■ Task item A: In the Graham-Cassidy post, what deadline is motivating Senate Republicans to push the bill?
■ Task item B: Duplicate the Graham-Cassidy post between "As a reminder, the" and "by that time.", inclusive.

Zombie Trumpcare is back. Again. Motivated by their looming September 30th deadline to pass anything that can get 50 votes, Senate Republicans are pushing the cruelest health care bill yet. The Graham-Cassidy bill would end the Medicaid expansion, weaken or eliminate the protections the Affordable Care Act (ACA) created for the individual insurance market, and take money from states (blue and red alike) that have enrolled the most people under the ACA and give it to states that have been most resistant to implement the Act. There is a lot to say about Graham-Cassidy, but in this post I want to address some of the tragic choices the bill would force states to make under the guise of “flexibility.”
As a reminder, the text of this bill was released just last week, and the Republicans are attempting to ram the bill through without real hearings or amendments and without receiving a CBO score that would measure the bill’s impact on how many Americans have health insurance, their out of pocket costs, or the deficit. But independentanalyses have estimated that the bill would cut funding to the states by hundreds of billions of dollars over the next decades and would lead to tens of millions more uninsured by that time.
Graham-Cassidy’s sponsors are trying to sell the bill under the guise of state flexibility and federalism. (Although some Senators are concerned that the block grant would enable states to set up their own single payer programs and would like to prevent them from doing so, so the professed “federalism” argument seems less than sincere.) Why have decisions made about state health care needs by DC bureaucrats, the argument goes? Why not give the states themselves the latitude to decide how to use the (ever-shrinking) pot of money to take care of their own citizens?

■ Data shown:
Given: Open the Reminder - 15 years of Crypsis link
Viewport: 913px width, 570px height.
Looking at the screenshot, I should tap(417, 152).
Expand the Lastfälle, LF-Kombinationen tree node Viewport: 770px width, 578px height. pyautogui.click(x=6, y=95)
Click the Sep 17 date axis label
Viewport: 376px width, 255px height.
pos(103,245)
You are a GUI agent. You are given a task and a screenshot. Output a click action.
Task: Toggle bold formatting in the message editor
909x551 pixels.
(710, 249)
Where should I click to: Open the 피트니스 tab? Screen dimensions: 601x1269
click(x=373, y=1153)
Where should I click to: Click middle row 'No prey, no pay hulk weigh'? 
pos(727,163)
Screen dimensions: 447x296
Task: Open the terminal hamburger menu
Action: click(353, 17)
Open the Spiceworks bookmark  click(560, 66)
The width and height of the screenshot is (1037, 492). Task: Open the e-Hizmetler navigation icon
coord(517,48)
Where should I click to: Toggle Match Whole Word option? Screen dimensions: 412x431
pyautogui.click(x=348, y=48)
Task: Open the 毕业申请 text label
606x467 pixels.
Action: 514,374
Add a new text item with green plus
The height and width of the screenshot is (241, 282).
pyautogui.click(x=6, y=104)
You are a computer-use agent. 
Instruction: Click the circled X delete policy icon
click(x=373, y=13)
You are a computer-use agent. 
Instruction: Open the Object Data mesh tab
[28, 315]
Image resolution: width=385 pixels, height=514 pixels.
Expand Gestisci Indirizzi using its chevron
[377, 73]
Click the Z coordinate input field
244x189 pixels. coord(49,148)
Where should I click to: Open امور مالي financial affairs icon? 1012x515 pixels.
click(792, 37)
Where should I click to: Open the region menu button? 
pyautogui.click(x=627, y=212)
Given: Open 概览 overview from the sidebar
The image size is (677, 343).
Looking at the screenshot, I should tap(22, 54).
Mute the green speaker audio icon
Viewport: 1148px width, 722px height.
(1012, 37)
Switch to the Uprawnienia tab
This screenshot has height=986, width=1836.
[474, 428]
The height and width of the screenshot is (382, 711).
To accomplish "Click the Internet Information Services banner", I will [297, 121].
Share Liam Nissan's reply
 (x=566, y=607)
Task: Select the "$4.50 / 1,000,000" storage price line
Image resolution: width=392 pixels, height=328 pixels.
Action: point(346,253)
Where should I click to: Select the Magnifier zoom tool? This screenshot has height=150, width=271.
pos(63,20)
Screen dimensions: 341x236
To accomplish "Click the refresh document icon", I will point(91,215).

■ Written solution A: Their September 30th deadline to pass anything that can get 50 votes.

■ Written solution B:
As a reminder, the text of this bill was released just last week, and the Republicans are attempting to ram the bill through without real hearings or amendments and without receiving a CBO score that would measure the bill’s impact on how many Americans have health insurance, their out of pocket costs, or the deficit. But independentanalyses have estimated that the bill would cut funding to the states by hundreds of billions of dollars over the next decades and would lead to tens of millions more uninsured by that time.